We have to set the cheerful tone of modern management into context. For most of human history, the only instrument needed to induce employees to complete their duties energetically and adroitly was the whip. So long as workers had only to kneel down and retrieve stray ears of corn from the threshing-room floor or heave quarried stones up a slope, they could be struck hard and often, with impunity and benefit. But the rules of employment had to be rewritten with the emergence of tasks whose adequate performance required their protagonists to be fairly content, rather than terrified or resigned. Once it became evident that someone who was expected to remove brain tumours, draw up binding legal documents or sell condominiums with convincing energy could not profitably be sullen or resentful, morose or angry, the mental wellbeing of employees began to be a supreme object of managerial concern.

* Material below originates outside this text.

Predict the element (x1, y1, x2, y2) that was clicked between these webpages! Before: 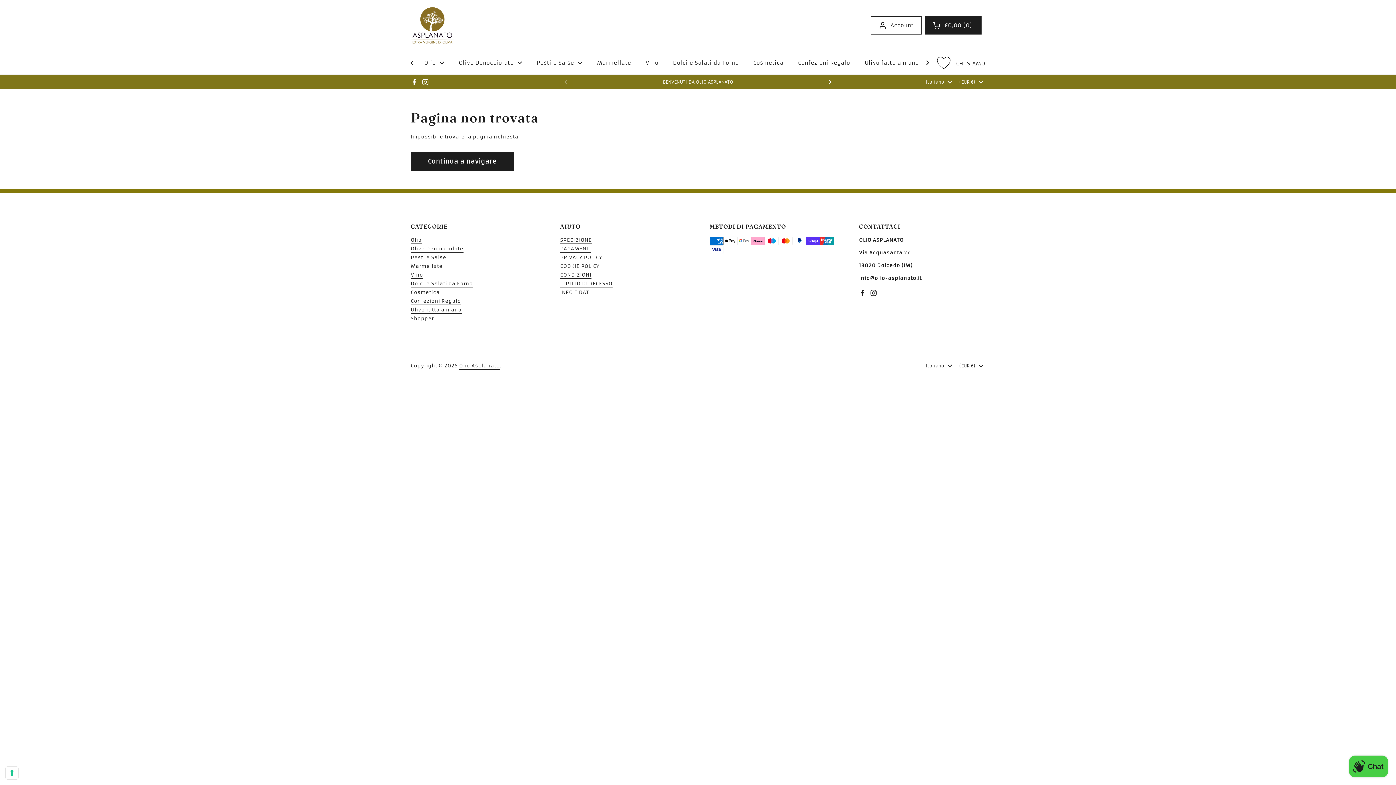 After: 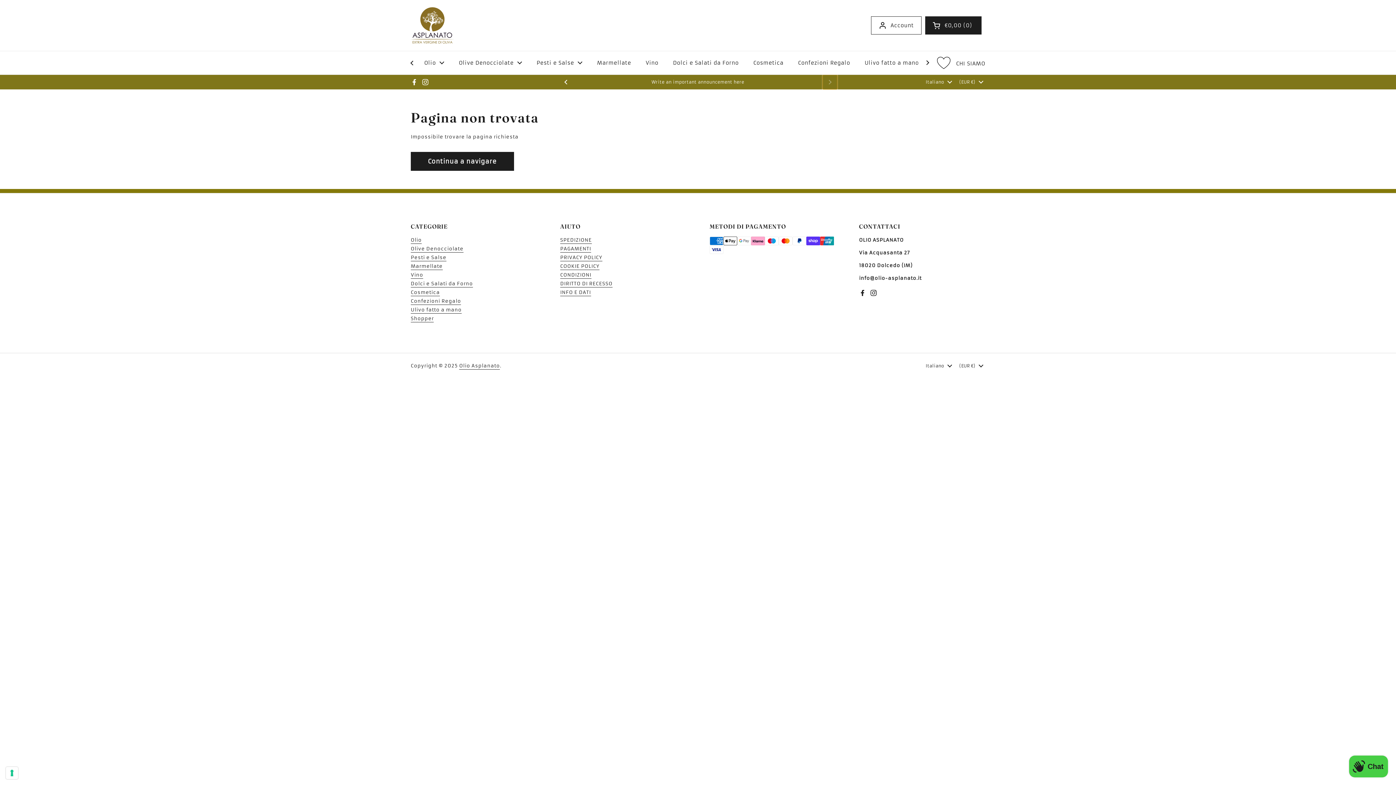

The jobs in the world’s office towers cannot be administered by the fear of an external power. Watchtowers are of no use in encouraging staff to engage their higher faculties in the drafting of annual tax deferment schedules, requiring managers to handle their charges with patient and costly respect. These overlords have been deprived of the cavalier attitudes of 18th-century ship-owners, who were enviably free to hurl their slaves into the mid-Atlantic at early signs of scurvy. The new figures of authority must involve themselves with daycare centres and, at monthly get-togethers, animatedly ask their subordinates how they are enjoying their jobs so far.

But in an economic crisis, the gloves come off and power is more cleanly revealed again. So one of the benefits of the crisis is that it enables us to lower our expectations as to what work can deliver. Some of the greater existential questions disappear. Simply holding down an ordinary job and surviving comes to seem like reward enough. We should perhaps temper our sadness in these troubled times by remembering that work is often more bearable when we don’t expect it always to deliver happiness in addition to money.